One of India’s greatest disasters in recent memory, the massacre in the town of Morbi on Sunday night claimed 135 lives, most of them women, children, and old people.
What went wrong when repairs were completed just five days earlier and the 137-year-old suspension bridge reopened? To piece together a narrative of unnecessary tragedy, we spoke with survivors, first responders, local media, and politicians.
Locals and journalists criticize the business that ran the bridge, and they also accuse the police and municipal officials of failing to do their jobs.
The Moments Leading Up To The Tragedy
Mahesh Chavda and two of his friends bought tickets and boarded Morbi’s swaying “jhulto pul” on Sunday at around 18:30 (13:00 GMT). There is referred to as a “technical wonder” on the state’s tourism website and is well-liked by tourists; Mahesh had frequented it since he was a young boy.
The bridge was constructed in the late 19th century, at a time when Britain ruled India.
The 230m (754ft)-long bridge connects Darbargarh Palace and Lakhdhirji Engineering College across the Machchu River. Although the construction’s completion date is uncertain, local Maharaja Waghji Thakore is believed to have completed it in the 1880s. “I used to go there with my parents, and in the last few years, I’d go there every Sunday with my friends,” Mahesh explains.
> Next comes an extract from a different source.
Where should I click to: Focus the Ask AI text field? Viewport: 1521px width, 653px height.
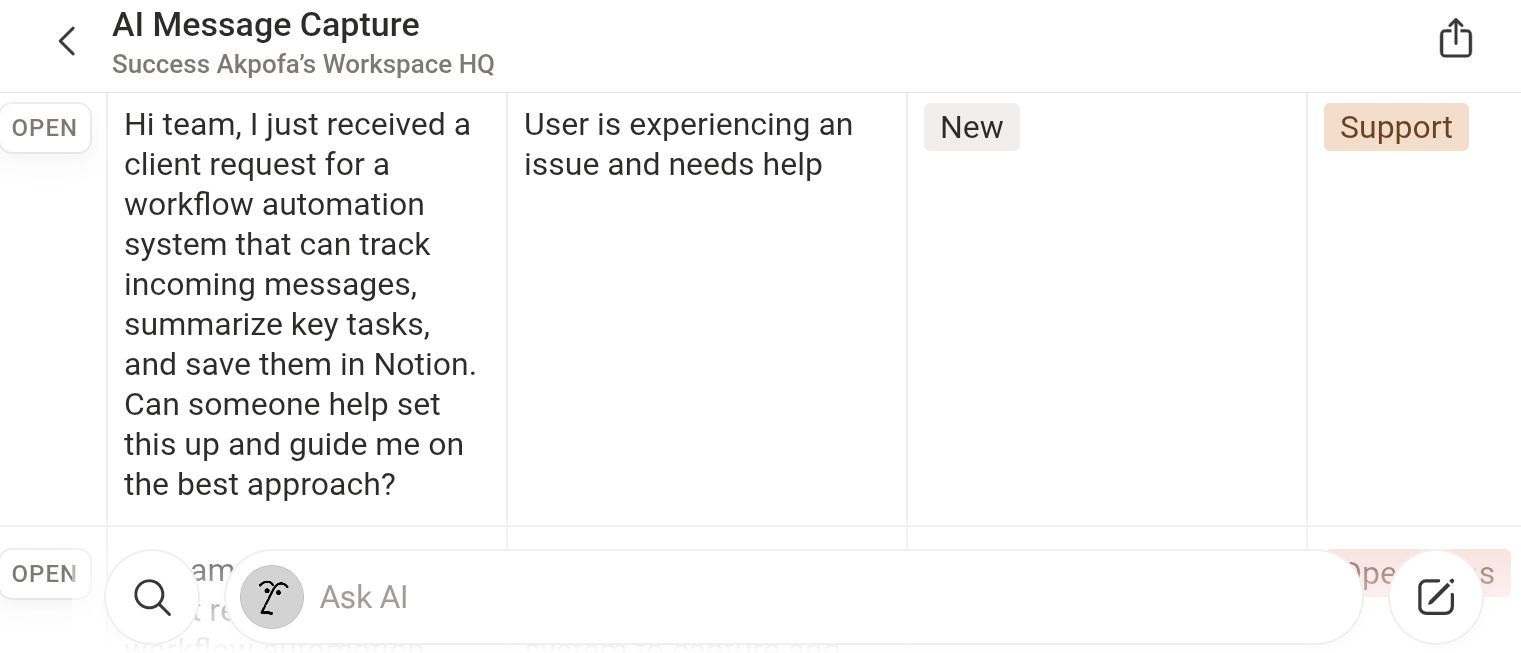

The 18-year-old and his friends made the decision to continue with their typical Sunday night activities after learning that the bridge had been reopened last week because they were “happy” about it.
Mahesh informed me while lying on his hospital bed with a bandage around his neck that they had seen how busy the bridge was as they got closer to it.
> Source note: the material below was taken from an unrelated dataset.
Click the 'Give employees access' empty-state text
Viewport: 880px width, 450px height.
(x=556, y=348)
“We thus planned to wait a little while, but the ticket inspector told us to continue. The instant we walked on the bridge, it fell “said he. Mahesh and his companions were flung into the river 15 meters (45 feet) below when the portion where they were standing toppled over.
Despite their injuries, the three teenagers lived. Many families whose loved ones died while taking a nighttime stroll along the river have been devastated by the tragedy because many more did not survive.
Complaints About Repairs
Many people are now wondering how such a large-scale catastrophe could have occurred and why it wasn’t stopped.
Last Wednesday, in honor of the Gujarati new year, the bridge was made publicly accessible.
Nine persons connected to Oreva have been detained by the police since the accident on Sunday, including two managers, two ticket clerks, two contractors, and three security guards that Oreva had employed. They are being looked at for culpable but not murderous homicide.
Public prosecutor HS Panchal said during a news conference on Wednesday that the two contractors who had been assigned fabrication work by the business were “unqualified” for the job.
He said that they were looking into the matter further. According to a forensic study given in court by the investigating officer, although the bridge’s cables were not replaced during renovations, the original wires could not support the weight of the new flooring. Additionally, a police officer testified in court that the wire was “rusted” and that the tragedy would have been prevented if it had been fixed in a timely manner.
A business representative earlier in the week informed the Indian Express that there were too many people in the bridge’s middle and some had been attempting to tilt it. Oreva has also been charged with failing to get authorization from the authorities to operate the bridge, among other transgressions.
On Monday, Sandipsinh Zala, the head of the local municipal government, told reporters that Oreva had not received a safety certificate prior to reopening.
But many wonder why a bridge was permitted to be maintained by a firm renowned for creating clocks. It also manufactures bicycles, household appliances, and lighting goods.
Mr. Zala didn’t return our calls or messages, but an employee in his office informed me that Oreva had initially been awarded a contract by the district administration to lease the bridge in 2008.
The assistant said, “Mr. Zala recently renewed that contract in March. A copy of the contract, which is valid for 15 years, or until March 2037, is in our possession. It states that the company, which also gets money from ticket sales, is in charge of upkeep and security. The company is authorized to charge tickets at 15 rupees for adults and 12 rupees for children, but it was adding 2 rupees to each ticket as a premium, according to the paper. An extensive investigation has been promised by the authorities, and a special investigative team has been assembled to look into the disaster’s causes.